# Exercise requirements
Please repeat the data below word for word, line by line, and leave out any pictures.

# Supplied records
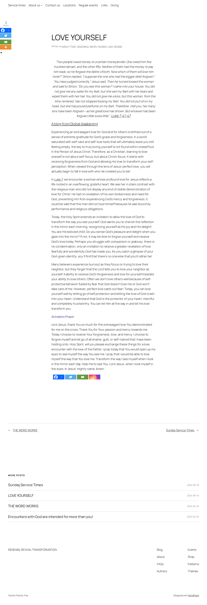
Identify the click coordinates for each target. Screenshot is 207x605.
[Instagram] (94, 377)
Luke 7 (58, 179)
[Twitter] (70, 377)
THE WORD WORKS (25, 430)
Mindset (118, 46)
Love (110, 46)
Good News (83, 46)
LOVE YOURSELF (20, 495)
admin (65, 46)
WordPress (193, 595)
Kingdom (102, 46)
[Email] (82, 377)
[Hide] (1, 52)
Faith (73, 46)
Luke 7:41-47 (121, 115)
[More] (5, 47)
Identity (93, 46)
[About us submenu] (42, 5)
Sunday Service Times (180, 430)
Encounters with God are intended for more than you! (50, 517)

# Answer
Identify the click coordinates for each target. Screenshot is 207x605.
[Instagram] (94, 377)
Luke 7 (58, 179)
[Twitter] (70, 377)
THE WORD WORKS (25, 430)
Mindset (118, 46)
Love (110, 46)
Good News (83, 46)
LOVE YOURSELF (20, 495)
admin (65, 46)
WordPress (193, 595)
Kingdom (102, 46)
[Email] (82, 377)
[Hide] (1, 52)
Faith (73, 46)
Luke 7:41-47 (121, 115)
[More] (5, 47)
Identity (93, 46)
[About us submenu] (42, 5)
Sunday Service Times (180, 430)
Encounters with God are intended for more than you! (50, 517)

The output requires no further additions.